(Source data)
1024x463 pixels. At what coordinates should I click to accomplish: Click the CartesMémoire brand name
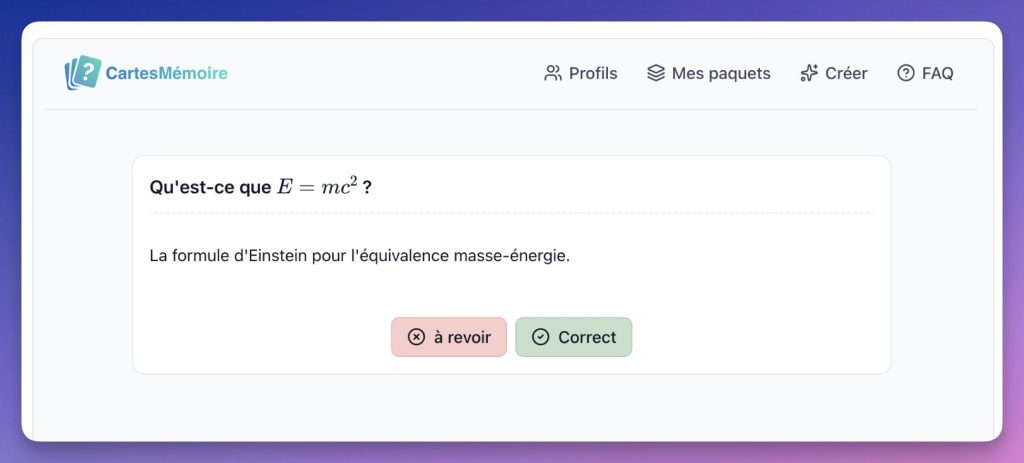point(167,73)
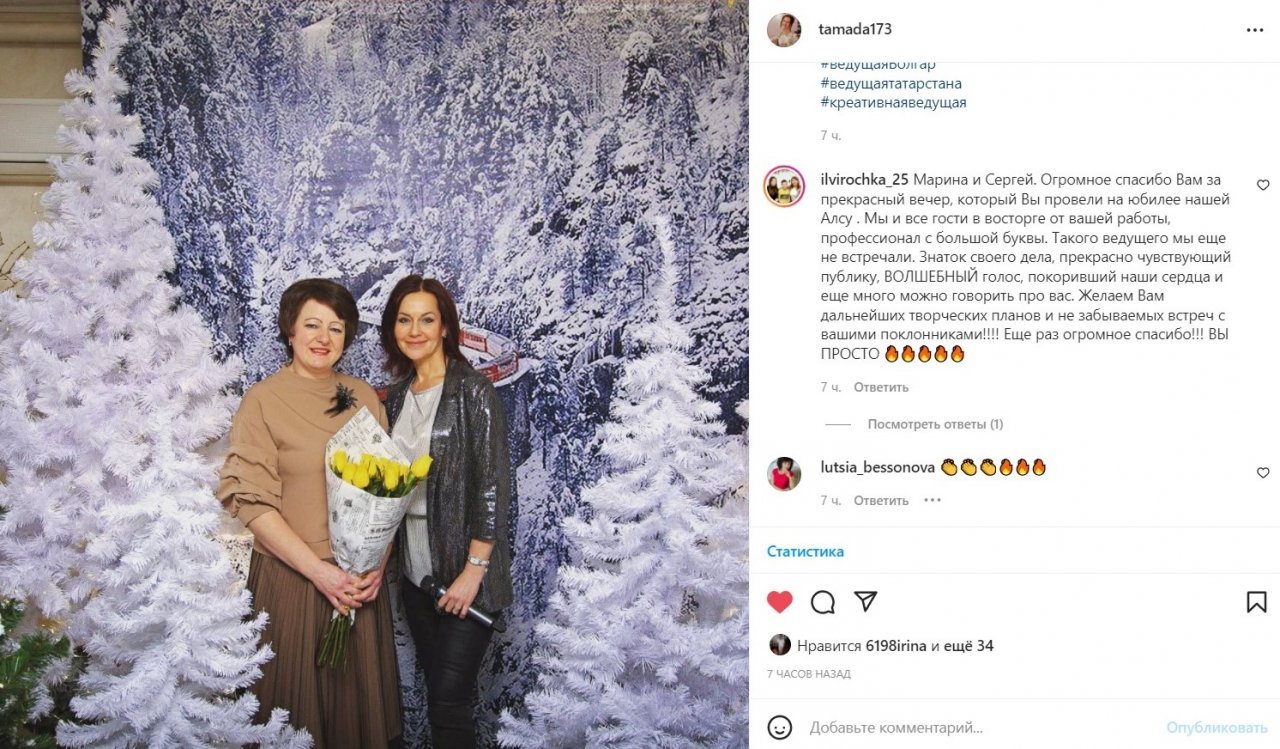Save post with bookmark icon
Image resolution: width=1280 pixels, height=749 pixels.
[x=1257, y=602]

Exercise brief: Without the pictures, give back every record precisely as shown.

Solution for this problem:
1024x463 pixels. At what coordinates should I click to accomplish: Click the CartesMémoire brand name
point(167,73)
Save post with bookmark icon
Image resolution: width=1280 pixels, height=749 pixels.
[x=1257, y=602]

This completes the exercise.